Lessons of the victorious Harvard dining hall strike, Part 2

The 750 striking Harvard University Dining Service workers — cooks, dishwashers, servers and cashiers — brought multibillion-dollar Harvard University to its knees on Oct. 25, 2016. After a three-week strike, the university bosses caved, giving the members of UNITE HERE Local 26 even more than they had initially demanded.

Most importantly, all the health care takeaways the Harvard Corporation had demanded were off the table. The strike victory holds valuable lessons for the workers and oppressed in the age of global capitalism — particularly now under the Trump administration and the rise of ultra-rightist, racist elements.

Workers World contributing editor Martha Grevatt interviewed Chief Steward Ed Childs, a cook and leader in Local 26 for more than 40 years. This is the second in a series of articles based on the interviews where Childs explains how the workers won.

Well in advance of the Harvard University Dining Service strike, we knew we would need to build a solidarity coalition to take on the Harvard Corporation. We spent months laying the groundwork. (For Part 1, about strike preparations, go to tinyurl.com/z3goecw.)


Once the strike began the coalition was critical. Harvard Medical School students staged two walkouts in support of the striking HUDS workers. The Student Labor Action Movement played a big role; they organized a dinner for us on campus where faculty, administrators, deans, parents and our workers spoke. Campus environmentalists saw worker health as necessary for a healthy campus environment. The Jewish group Hillel hosted meetings and fed us, and rabbis spoke at our rallies.

The LGBTQ student group wrote a long op-ed in the campus newspaper titled “This Strike Is So Gay,” because the fight for health care is so important to their constituency. We in Local 26 have always led by example; we won the first nondiscrimination language on sexual orientation at the university in 1983. Harvard caved in to this demand after we took a strike pledge that year.

Students from the Harvard School of Public Health and the medical school were in the forefront because they took their oath as doctors seriously: to not just treat illness in society but to prevent it. How can we prevent illness and promote good health when workers on our campus cannot afford healthcare? they asked.

The coalition also brought in the custodians whose contract was almost up; they had similar issues around health insurance and were themselves threatening to strike. In fact, after the HUDS victory, their union, Service Employees Local 32 BJ’ won a good contract that kept health care intact.

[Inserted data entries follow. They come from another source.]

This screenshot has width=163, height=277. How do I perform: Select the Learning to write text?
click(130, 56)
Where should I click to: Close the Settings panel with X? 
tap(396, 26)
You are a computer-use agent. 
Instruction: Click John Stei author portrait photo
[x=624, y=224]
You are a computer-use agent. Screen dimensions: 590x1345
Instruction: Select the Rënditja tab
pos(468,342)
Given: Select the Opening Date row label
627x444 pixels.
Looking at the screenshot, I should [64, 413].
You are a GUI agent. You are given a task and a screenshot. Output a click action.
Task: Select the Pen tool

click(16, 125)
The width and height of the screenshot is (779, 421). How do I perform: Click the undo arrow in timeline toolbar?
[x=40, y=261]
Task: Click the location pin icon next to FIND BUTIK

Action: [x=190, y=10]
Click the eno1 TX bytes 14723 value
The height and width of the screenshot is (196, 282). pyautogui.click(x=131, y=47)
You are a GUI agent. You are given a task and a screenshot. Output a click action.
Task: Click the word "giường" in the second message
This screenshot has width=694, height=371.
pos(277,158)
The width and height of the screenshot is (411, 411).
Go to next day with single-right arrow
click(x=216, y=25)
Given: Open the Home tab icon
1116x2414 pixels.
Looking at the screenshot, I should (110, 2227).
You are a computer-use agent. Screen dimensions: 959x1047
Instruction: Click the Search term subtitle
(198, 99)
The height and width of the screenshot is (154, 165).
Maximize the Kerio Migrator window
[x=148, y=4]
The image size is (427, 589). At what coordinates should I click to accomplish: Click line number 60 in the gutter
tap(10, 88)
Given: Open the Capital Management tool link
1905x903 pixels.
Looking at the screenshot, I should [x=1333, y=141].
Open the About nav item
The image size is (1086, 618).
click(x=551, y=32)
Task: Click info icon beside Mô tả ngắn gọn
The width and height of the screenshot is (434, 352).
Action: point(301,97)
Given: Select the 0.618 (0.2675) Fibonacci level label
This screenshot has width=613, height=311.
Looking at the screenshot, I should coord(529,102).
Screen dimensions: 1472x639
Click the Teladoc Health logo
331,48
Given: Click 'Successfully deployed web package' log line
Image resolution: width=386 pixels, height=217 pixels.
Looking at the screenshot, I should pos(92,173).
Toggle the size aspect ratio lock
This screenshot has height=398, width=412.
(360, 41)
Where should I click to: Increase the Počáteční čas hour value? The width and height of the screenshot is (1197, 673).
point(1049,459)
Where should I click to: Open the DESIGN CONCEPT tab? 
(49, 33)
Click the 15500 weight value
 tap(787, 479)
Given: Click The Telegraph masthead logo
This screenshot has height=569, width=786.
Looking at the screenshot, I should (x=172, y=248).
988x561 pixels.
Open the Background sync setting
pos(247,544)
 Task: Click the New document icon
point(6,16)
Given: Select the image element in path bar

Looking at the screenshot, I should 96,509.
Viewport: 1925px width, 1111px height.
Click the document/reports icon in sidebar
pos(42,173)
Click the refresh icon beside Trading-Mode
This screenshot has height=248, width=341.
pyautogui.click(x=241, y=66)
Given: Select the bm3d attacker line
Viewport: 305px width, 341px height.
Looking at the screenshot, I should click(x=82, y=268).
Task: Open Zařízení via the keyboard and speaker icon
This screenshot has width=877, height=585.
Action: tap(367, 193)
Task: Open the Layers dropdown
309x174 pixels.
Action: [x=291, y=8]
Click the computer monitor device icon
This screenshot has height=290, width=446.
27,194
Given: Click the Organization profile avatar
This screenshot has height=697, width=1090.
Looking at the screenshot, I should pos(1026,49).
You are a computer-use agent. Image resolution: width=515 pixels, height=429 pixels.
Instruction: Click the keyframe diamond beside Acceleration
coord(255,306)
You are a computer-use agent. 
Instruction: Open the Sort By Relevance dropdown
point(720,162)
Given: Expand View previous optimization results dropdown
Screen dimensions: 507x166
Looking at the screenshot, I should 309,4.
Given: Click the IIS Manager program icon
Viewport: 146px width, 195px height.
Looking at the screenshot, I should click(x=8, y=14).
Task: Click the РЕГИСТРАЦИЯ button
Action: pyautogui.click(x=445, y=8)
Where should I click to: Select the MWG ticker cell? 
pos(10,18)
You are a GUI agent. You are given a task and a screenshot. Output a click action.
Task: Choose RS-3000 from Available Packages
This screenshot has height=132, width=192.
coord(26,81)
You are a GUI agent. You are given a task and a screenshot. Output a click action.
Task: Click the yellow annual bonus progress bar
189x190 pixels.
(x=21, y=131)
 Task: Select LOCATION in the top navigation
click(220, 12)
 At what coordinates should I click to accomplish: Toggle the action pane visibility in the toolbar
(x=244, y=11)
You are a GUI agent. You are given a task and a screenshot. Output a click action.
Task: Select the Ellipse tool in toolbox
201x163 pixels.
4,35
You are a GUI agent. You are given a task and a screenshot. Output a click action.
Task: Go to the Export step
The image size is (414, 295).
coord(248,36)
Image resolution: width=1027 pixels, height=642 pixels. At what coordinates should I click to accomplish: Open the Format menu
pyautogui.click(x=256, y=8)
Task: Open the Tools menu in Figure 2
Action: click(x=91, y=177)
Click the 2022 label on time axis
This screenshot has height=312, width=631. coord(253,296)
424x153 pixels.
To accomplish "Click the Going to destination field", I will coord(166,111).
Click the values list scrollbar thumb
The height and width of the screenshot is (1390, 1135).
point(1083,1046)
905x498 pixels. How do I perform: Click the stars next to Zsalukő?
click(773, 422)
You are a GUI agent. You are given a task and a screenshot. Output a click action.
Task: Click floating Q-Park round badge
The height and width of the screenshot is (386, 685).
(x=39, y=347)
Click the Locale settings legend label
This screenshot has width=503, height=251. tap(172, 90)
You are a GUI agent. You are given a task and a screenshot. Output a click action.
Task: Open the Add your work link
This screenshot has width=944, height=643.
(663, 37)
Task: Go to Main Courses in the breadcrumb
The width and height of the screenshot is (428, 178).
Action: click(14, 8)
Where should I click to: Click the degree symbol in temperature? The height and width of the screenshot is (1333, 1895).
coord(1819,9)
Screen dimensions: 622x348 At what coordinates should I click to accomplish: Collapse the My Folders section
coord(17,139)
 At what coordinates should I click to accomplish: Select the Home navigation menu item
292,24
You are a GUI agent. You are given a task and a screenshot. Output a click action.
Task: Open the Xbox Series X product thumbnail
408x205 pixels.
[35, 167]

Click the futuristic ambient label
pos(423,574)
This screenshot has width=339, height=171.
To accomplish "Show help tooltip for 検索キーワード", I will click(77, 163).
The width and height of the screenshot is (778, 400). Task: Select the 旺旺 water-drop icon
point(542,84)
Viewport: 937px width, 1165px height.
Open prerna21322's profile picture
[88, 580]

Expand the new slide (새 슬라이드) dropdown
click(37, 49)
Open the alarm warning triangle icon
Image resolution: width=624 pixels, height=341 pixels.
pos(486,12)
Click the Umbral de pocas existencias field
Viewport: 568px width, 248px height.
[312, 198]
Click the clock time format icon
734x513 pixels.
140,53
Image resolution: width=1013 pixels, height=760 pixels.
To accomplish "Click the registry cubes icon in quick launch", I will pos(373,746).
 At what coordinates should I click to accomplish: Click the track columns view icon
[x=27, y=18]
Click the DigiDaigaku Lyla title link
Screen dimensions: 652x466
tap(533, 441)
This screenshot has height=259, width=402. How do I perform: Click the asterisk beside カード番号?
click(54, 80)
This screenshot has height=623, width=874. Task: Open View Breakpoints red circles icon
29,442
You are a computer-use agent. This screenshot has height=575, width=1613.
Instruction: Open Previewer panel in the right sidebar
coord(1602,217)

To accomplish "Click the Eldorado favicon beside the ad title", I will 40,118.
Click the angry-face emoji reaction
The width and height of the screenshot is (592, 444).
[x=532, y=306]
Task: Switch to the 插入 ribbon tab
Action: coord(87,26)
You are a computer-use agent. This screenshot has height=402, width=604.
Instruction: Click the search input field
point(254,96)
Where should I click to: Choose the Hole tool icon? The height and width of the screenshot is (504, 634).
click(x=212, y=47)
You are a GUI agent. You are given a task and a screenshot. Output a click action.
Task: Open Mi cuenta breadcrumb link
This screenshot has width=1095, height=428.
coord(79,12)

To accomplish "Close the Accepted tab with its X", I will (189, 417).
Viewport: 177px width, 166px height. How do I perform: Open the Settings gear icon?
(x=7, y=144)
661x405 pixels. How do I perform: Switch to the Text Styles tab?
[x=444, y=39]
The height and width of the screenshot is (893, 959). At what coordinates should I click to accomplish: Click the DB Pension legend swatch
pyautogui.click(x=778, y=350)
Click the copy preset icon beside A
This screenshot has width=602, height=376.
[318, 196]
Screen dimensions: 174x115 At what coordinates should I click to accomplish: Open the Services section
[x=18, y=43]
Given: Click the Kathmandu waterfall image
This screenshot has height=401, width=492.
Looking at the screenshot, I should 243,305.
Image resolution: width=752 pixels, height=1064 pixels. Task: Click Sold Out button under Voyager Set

Harvard Union of Clerical and Technical Workers, the largest union on campus, comprised of 4,500 workers, was poised to join forces with us earlier in the year. When Harvard got wind of that, they intimidated HUCTW and got them to ratify a new contract in May. Although HUCTW has higher fees for various health services in their new contract, management had to cancel plans to impose deductibles to avoid a clerical strike. Clerical workers walked the picket line with us.

Members and leaders from the Graduate Student Association, who were filing for union recognition, joined the strike lines.

Building broad solidarity

We met with Cambridge and Boston city councils, and they both endorsed the HUDS workers’ struggle — the first time before the strike began and the second during the strike.

We knew a striking union has to create activities that promote bonding between workers. We worked with New York UNITE HERE Local 100. They, along with locals in Atlantic City, Hartford and Philadelphia, sent large delegations to one of our biggest rallies. Local 100 expects to wage similar campus campaigns, and the International union is predicting a number of strikes across the country stemming from the Harvard strike. This kind of struggle raises consciousness and encourages militancy.

The HUDS unit is the largest in Local 26. When you’re building a strike coalition, you have to be sure your union leadership — of the local and the International — is part of it. I don’t see a strike surviving without the union’s backing.

The local did not want to strike, but we knew we had no choice. so we rallied and called for the strike. Then the union leadership had to go along with us, because they couldn’t let Harvard destroy one of their stellar contracts. Losing would have had national repercussions with many contracts coming up. Hotels are becoming very difficult to organize, especially in misnamed “right to work” (for less) states, but universities are wide open.

Our group of workers in the local met often in order to steer the strike in a progressive and militant manner.

The International brought in full-time paid staff and member organizers from around the country as a support team to do things like write media releases. At first their organizers tried to undo our structure. It was a struggle to have our leaders stay in leadership — issues arose like who was going to give a speech. While we butted heads when staff tried to disempower the coalition, we worked with them. And we succeeded because we had our structure already established. In the end the union’s resources were indispensable.

Because we built the coalition the right way, we won!

Now we’re engaged in poststrike activism. We met with Islamic students and held a joint forum Feb. 4. There we discussed fighting Islamophobia as well as lessons learned on strike and where we go from here. We put both in the context of the fight against Trump and fascism. We won a huge battle, but the struggle continues every day!

Phebe Eckfeldt, Steve Gillis, Martha Grevatt, Steve Kirschbaum, Milt Neidenberg and Minnie Bruce Pratt contributed to this series of articles.